In an almost-wordless performance (after a few words in the beginning, his only utterances are “Help!” and an expletive), Robert Redford costars only with Mother Nature (turning in a tour-de-force performance with violent storms, mountainous waves, blistering heat and savage squalls). He has no name, we have no idea of his past, where he’s headed, his ties, his profession or anything else. We only know that he can afford a sweet yacht, which takes a hit in the opening moments from a wayward shipping container.
It leaves a nasty hole in the hull that cripples the vessel, but Redford’s character is seasoned enough to calmly break out the epoxy, patch it, jerry-rig a bilge pump (since the electricity was shorted) and zip across the water in an attempt to safely find land.
But the sea has other plans. A pitch-black patch of storm clouds envelops the boat, and angry waves snap its mast, putting a greater distance between Redford’s character and survival. He makes errors in his hasty attempt to survive each successive obstacle, but none feel as though they are obvious, plot-driven devices. They are spur-of-the moment maneuvers that even the crustiest of sailors could make under similar circumstances.
These stumbles give Redford’s character - and by default, the movie - a true sense of humanity that breathes in every scene. Written and directed by J.C. Chandor (nominated for an Oscar for the vastly underseen “Margin Call” a couple years back), “Lost” is a risky sell. Yet the film’s singular location, and lack of dialogue and supporting cast enhance this simple survival tale.

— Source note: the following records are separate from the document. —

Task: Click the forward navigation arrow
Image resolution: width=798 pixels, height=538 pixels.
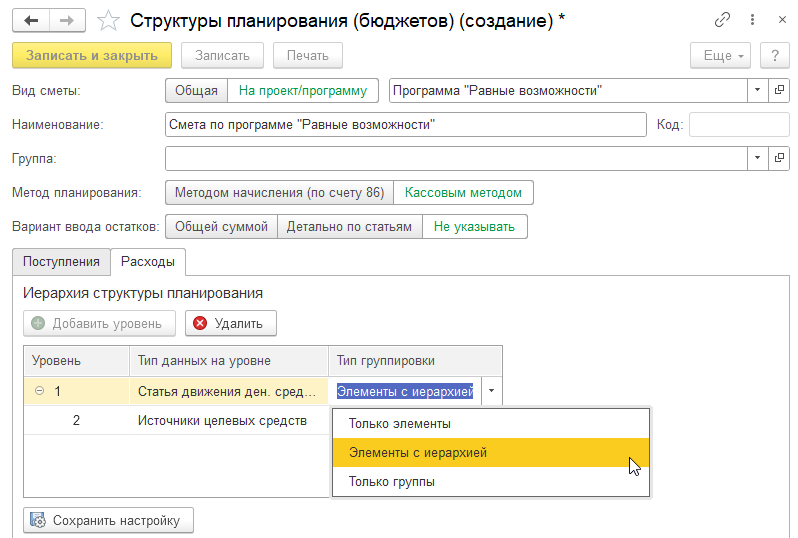Action: (66, 21)
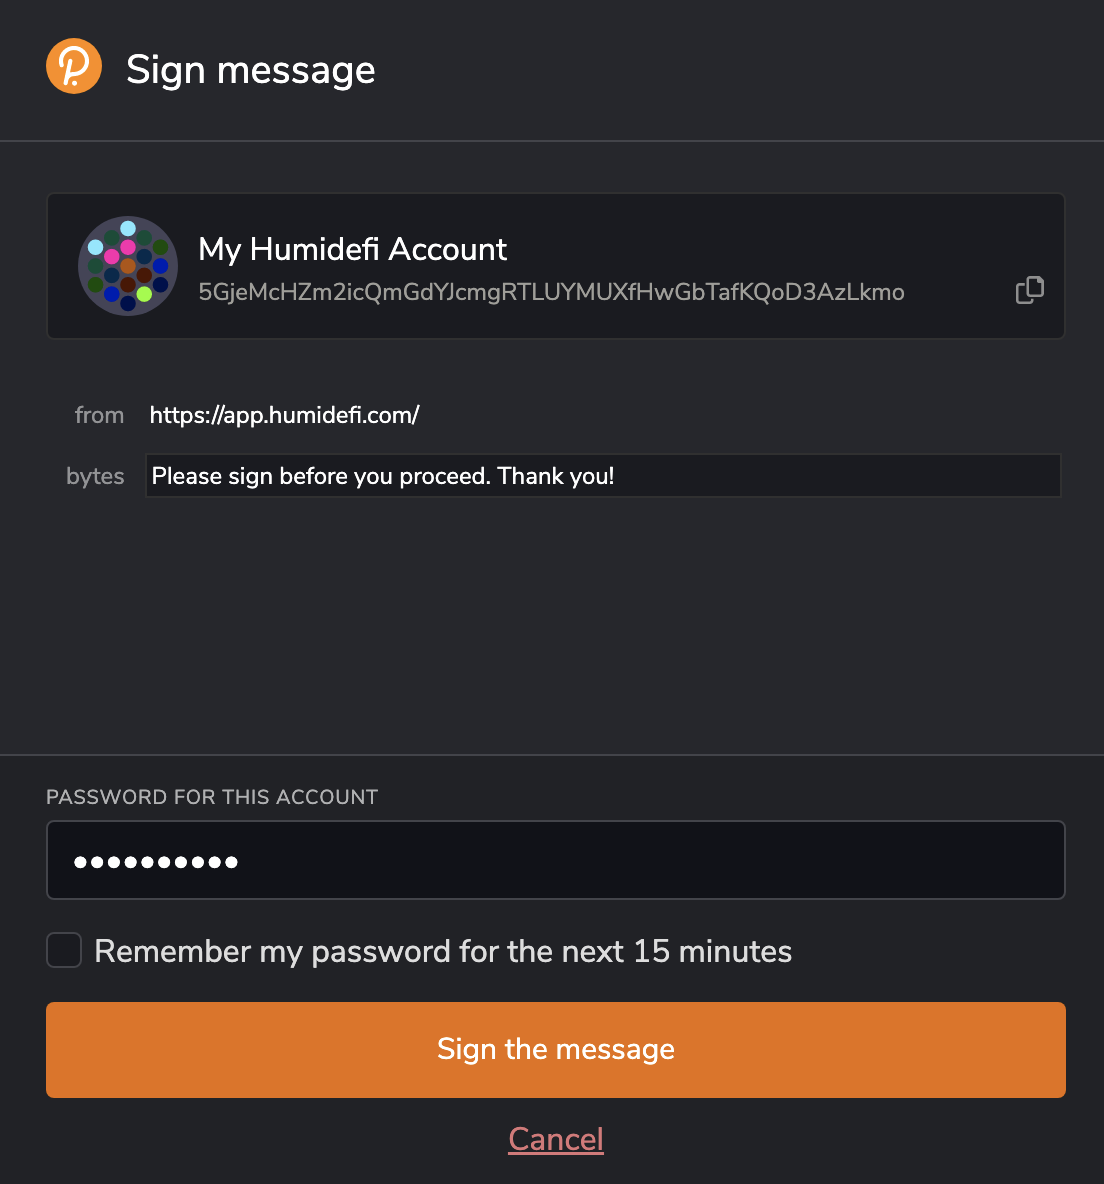The height and width of the screenshot is (1184, 1104).
Task: Click the orange Polkadot logo icon
Action: pyautogui.click(x=74, y=66)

Obviously, it would not be even half the film were it not for the charisma of Redford leading us on this voyage. At 77, he wears his weathered skin like a badge of honor (still managing to look better than you even could on the cusp of 80). His visage looks as though it has seen its share of sun and salt air, but that, too, only lends more authenticity to the film. He manages to wordlessly capture each act of diminishing determination and desperation as the chances for survival slowly fade. It’s like a minimalist version of “The Grey.”

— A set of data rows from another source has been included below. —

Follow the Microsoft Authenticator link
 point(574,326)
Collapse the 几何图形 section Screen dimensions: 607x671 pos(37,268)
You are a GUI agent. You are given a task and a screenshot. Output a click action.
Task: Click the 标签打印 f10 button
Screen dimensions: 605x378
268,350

Redford always elevates the cinematic affairs with which he’s involved (even autopilot features such as “Lions for Lambs” and “The Clearing”), but it has been a long time since he’s felt this raw and real.
And even if the film may not always rise to the level of its star, Redford turns in an incredibly powerful, authentic and physical performance that will most likely not get “Lost” on critics when considering the best lead performances of the year this season.